Please retype all the records below exactly as they read.

→ **DATA TO USE**

%%

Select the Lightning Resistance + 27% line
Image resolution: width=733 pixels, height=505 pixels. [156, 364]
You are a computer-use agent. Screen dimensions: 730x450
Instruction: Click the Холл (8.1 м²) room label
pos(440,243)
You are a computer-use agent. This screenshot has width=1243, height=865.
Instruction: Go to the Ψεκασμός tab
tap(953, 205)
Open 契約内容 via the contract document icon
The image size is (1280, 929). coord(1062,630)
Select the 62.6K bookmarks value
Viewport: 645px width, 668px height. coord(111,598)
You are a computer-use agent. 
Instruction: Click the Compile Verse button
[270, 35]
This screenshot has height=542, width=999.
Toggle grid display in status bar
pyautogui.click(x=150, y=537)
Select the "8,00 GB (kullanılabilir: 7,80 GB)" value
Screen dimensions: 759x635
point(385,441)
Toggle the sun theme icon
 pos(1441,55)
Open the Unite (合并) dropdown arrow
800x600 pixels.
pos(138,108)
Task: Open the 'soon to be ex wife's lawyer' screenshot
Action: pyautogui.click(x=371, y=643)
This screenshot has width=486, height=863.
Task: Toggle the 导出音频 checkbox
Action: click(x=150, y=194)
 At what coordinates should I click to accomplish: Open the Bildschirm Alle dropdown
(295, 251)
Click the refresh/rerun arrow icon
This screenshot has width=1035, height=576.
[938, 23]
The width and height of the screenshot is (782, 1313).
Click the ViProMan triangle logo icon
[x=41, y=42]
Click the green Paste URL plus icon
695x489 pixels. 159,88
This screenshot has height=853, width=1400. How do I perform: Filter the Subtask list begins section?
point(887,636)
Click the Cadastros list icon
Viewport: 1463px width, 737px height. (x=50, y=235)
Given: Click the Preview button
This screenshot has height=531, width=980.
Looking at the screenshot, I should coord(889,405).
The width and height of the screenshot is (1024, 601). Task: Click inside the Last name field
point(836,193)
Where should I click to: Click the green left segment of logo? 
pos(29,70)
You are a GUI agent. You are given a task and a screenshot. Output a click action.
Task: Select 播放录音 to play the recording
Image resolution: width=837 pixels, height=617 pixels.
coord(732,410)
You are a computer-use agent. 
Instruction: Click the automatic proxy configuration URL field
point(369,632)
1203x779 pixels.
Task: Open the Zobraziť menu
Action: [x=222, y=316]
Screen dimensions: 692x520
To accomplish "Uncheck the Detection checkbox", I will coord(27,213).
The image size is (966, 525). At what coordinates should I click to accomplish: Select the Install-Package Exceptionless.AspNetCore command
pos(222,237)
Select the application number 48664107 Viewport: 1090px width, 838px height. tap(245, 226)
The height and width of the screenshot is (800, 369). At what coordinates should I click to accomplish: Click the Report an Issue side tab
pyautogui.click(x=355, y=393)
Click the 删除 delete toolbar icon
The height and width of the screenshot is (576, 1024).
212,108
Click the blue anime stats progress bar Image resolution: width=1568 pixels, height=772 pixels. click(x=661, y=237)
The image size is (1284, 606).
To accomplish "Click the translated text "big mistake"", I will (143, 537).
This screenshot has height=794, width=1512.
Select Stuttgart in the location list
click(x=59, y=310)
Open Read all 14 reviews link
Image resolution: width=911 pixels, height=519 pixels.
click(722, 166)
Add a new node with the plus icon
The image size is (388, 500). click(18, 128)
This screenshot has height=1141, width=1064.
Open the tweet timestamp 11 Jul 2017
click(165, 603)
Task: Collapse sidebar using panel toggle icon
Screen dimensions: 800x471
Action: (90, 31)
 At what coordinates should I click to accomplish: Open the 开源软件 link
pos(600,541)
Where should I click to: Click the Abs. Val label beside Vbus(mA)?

%%

→ **REPLY TO THE TASK**
Select the Lightning Resistance + 27% line
Image resolution: width=733 pixels, height=505 pixels. [156, 364]
You are a computer-use agent. Screen dimensions: 730x450
Instruction: Click the Холл (8.1 м²) room label
pos(440,243)
You are a computer-use agent. This screenshot has width=1243, height=865.
Instruction: Go to the Ψεκασμός tab
tap(953, 205)
Open 契約内容 via the contract document icon
The image size is (1280, 929). coord(1062,630)
Select the 62.6K bookmarks value
Viewport: 645px width, 668px height. coord(111,598)
You are a computer-use agent. 
Instruction: Click the Compile Verse button
[270, 35]
This screenshot has height=542, width=999.
Toggle grid display in status bar
pyautogui.click(x=150, y=537)
Select the "8,00 GB (kullanılabilir: 7,80 GB)" value
Screen dimensions: 759x635
point(385,441)
Toggle the sun theme icon
 pos(1441,55)
Open the Unite (合并) dropdown arrow
800x600 pixels.
pos(138,108)
Task: Open the 'soon to be ex wife's lawyer' screenshot
Action: pyautogui.click(x=371, y=643)
This screenshot has width=486, height=863.
Task: Toggle the 导出音频 checkbox
Action: click(x=150, y=194)
 At what coordinates should I click to accomplish: Open the Bildschirm Alle dropdown
(295, 251)
Click the refresh/rerun arrow icon
This screenshot has width=1035, height=576.
[938, 23]
The width and height of the screenshot is (782, 1313).
Click the ViProMan triangle logo icon
[x=41, y=42]
Click the green Paste URL plus icon
695x489 pixels. 159,88
This screenshot has height=853, width=1400. How do I perform: Filter the Subtask list begins section?
point(887,636)
Click the Cadastros list icon
Viewport: 1463px width, 737px height. (x=50, y=235)
Given: Click the Preview button
This screenshot has height=531, width=980.
Looking at the screenshot, I should coord(889,405).
The width and height of the screenshot is (1024, 601). Task: Click inside the Last name field
point(836,193)
Where should I click to: Click the green left segment of logo? 
pos(29,70)
You are a GUI agent. You are given a task and a screenshot. Output a click action.
Task: Select 播放录音 to play the recording
Image resolution: width=837 pixels, height=617 pixels.
coord(732,410)
You are a computer-use agent. 
Instruction: Click the automatic proxy configuration URL field
point(369,632)
1203x779 pixels.
Task: Open the Zobraziť menu
Action: [x=222, y=316]
Screen dimensions: 692x520
To accomplish "Uncheck the Detection checkbox", I will coord(27,213).
The image size is (966, 525). At what coordinates should I click to accomplish: Select the Install-Package Exceptionless.AspNetCore command
pos(222,237)
Select the application number 48664107 Viewport: 1090px width, 838px height. tap(245, 226)
The height and width of the screenshot is (800, 369). At what coordinates should I click to accomplish: Click the Report an Issue side tab
pyautogui.click(x=355, y=393)
Click the 删除 delete toolbar icon
The height and width of the screenshot is (576, 1024).
212,108
Click the blue anime stats progress bar Image resolution: width=1568 pixels, height=772 pixels. click(x=661, y=237)
The image size is (1284, 606).
To accomplish "Click the translated text "big mistake"", I will (143, 537).
This screenshot has height=794, width=1512.
Select Stuttgart in the location list
click(x=59, y=310)
Open Read all 14 reviews link
Image resolution: width=911 pixels, height=519 pixels.
click(722, 166)
Add a new node with the plus icon
The image size is (388, 500). click(18, 128)
This screenshot has height=1141, width=1064.
Open the tweet timestamp 11 Jul 2017
click(165, 603)
Task: Collapse sidebar using panel toggle icon
Screen dimensions: 800x471
Action: (90, 31)
 At what coordinates should I click to accomplish: Open the 开源软件 link
pos(600,541)
Where should I click to: Click the Abs. Val label beside Vbus(mA)?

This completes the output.